Asked of their plans for county roads—and their grasp of relevant state code—Buterbaugh said, “MCA codes, I have to learn them, it’s a learning process.” He lauded the chip-sealing of the south end of Whitetail Road, and noted that the county has limited funds to maintain roads, so efficiency is key. 

Hensleigh said that, “just speaking from experience in Whitehall, people don’t even know the difference” between city, county and state roads, but that “we do rely on the gas tax to maintain and improve our streets in Whitehall. It’s a small amount but we stretch it as far as it can go.” She said reusing road millings helps to maintain streets at a low cost. 

Hagerty said he doesn’t claim to know much about the issue, but that, generally, the commissioners should know how much money they have and then prioritize projects accordingly. He praised preventative maintenance because, “if you don’t stay on top of that, then it becomes more of a cost to this county. In the long run, I would like to say that the taxpayers save money … if you keep up on it.” 

Managing growth

Hagerty said the key to preserving quality of life as Montana and Jefferson County grow is planning a framework for development, such as zoning: “We need to have something in place where we can look at it down the road for our growth.” He said he supports careful zoning to preserve low-density areas. 

Buterbaugh said he moved to Whitehall because it was small. He said uncontrolled growth without zoning is “one thing that scares me the most,” because zoning prevents overly dense development. 

“Part of my life was in Eagle, Colorado, and that was small,” he said. “Well now it’s a ski resort. Screw that.” 

Hensleigh noted that, although the county is growing in population, Boulder and Whitehall each shrank slightly from 2010 to 2020, according to the U.S. Census Bureau. 

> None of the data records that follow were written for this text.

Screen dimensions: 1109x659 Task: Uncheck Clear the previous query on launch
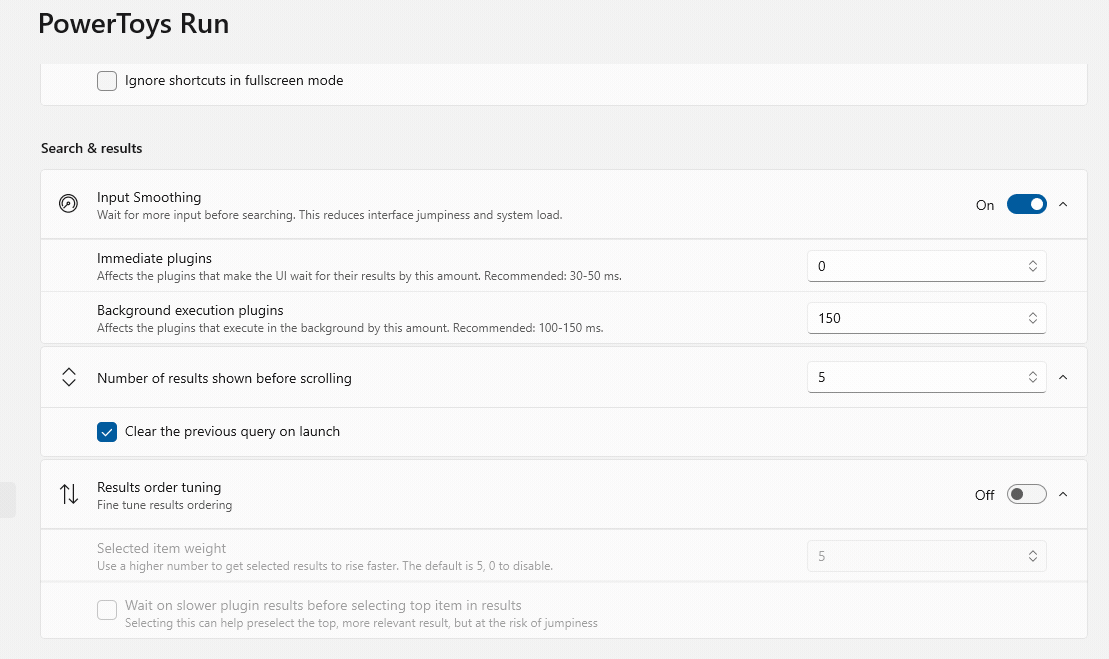coord(107,432)
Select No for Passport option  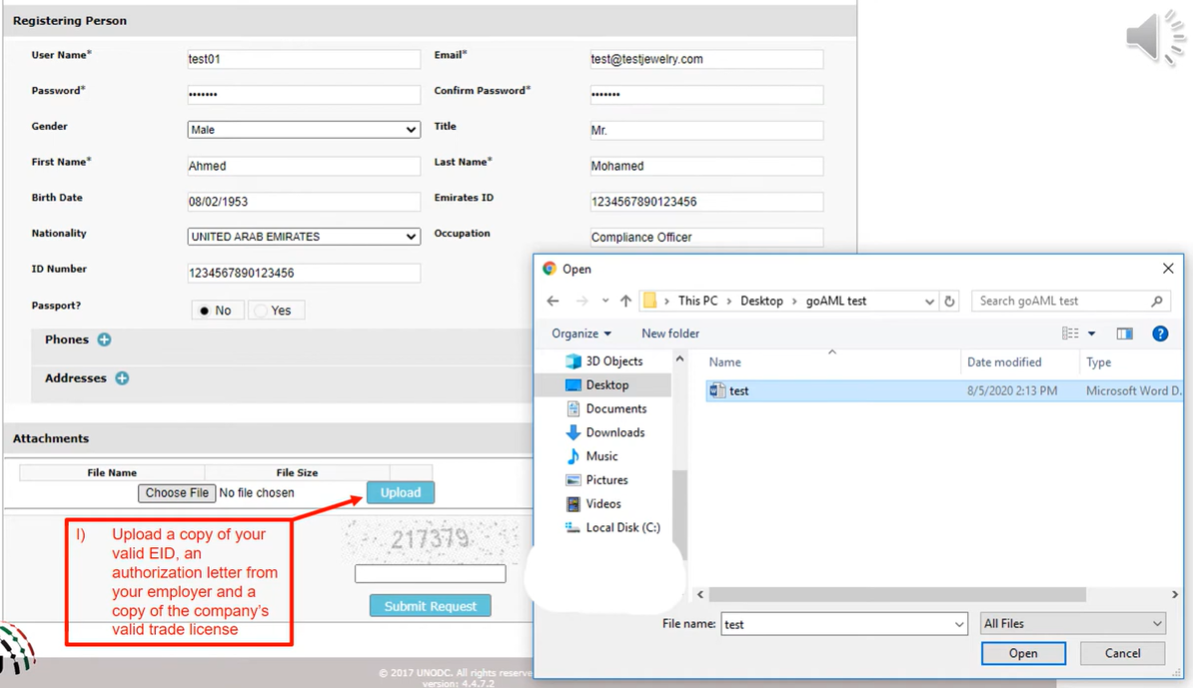[x=205, y=311]
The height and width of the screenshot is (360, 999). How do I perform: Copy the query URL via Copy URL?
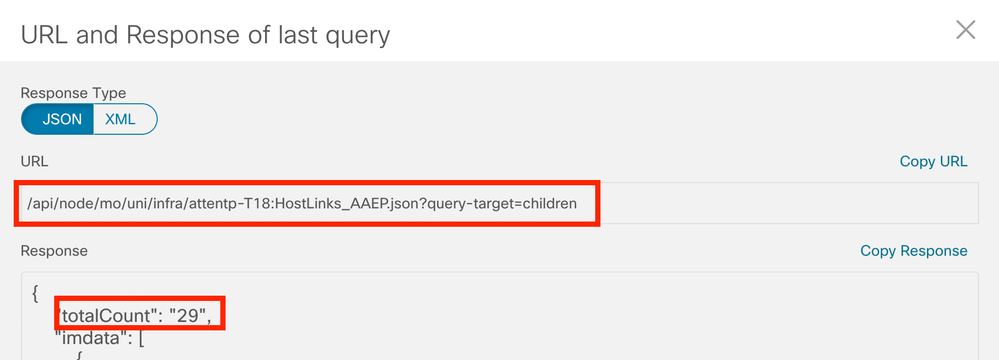tap(933, 161)
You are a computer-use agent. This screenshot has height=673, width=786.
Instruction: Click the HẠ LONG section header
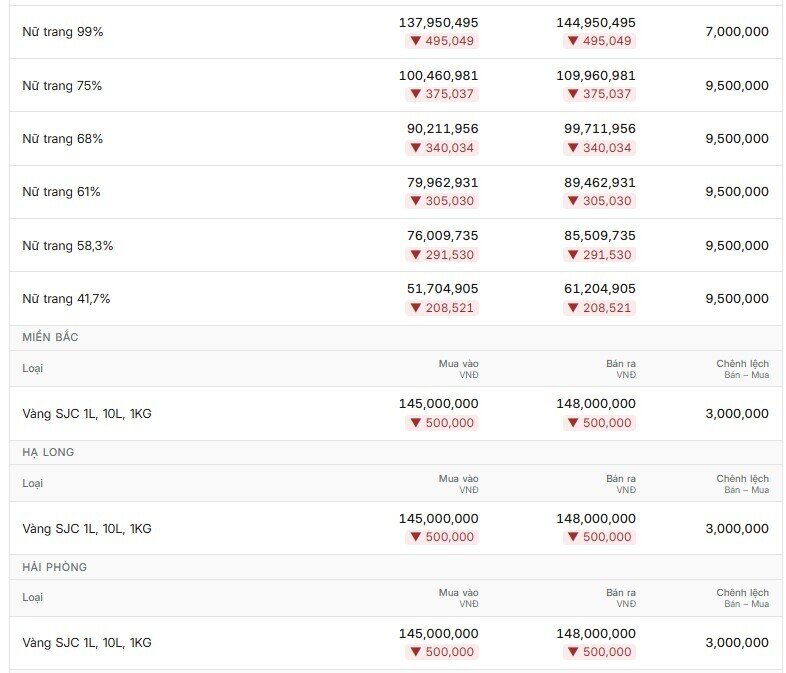point(48,452)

“If your community isn’t being replaced and it’s growing, it’s dying. And that’s not good for a community,” she said. “We need younger people to be moving in so their kids can go to school, so they can replace us baby boomers who still think we’re 18. We have to have growth, we have to have this younger generation to replace us.” 

An appeal to voters

Buterbaugh told the almost three-dozen people in the forum audience—and others tuning in online, on television and on the radio—that he’s “worked my butt off and I’m retired. I would love to have a chance to take Leonard’s job from him since he’s leaving anyway.” 

“I think I’d do a pretty good job servicing you people,” he said. 

Hagerty said that his candidacy was “for you, we the people. Without you, we can’t do what we need to do” 

“We’ll come together for a common goal, but everyone is important,” he said. “Communications and transparency, we don’t have it right now [because] the north side, I don’t think they know what’s going on with the south side … I’m here to represent you guys, not myself or my personal agenda.” 

Hensleigh noted that, as Whitehall’s mayor, she already “has a great working relationship with the commissioners.” 

“I would enjoy being your county commissioner and I would work very hard for you,” she said, before joking about her hip replacement. “All those years of disco dancing in the ‘70s, it caught up to me.” 

As the forum adjourned, Buterbaugh made one final appeal to voters: “I can’t make everybody happy, I’m not pizza. But I’ll do what I can.”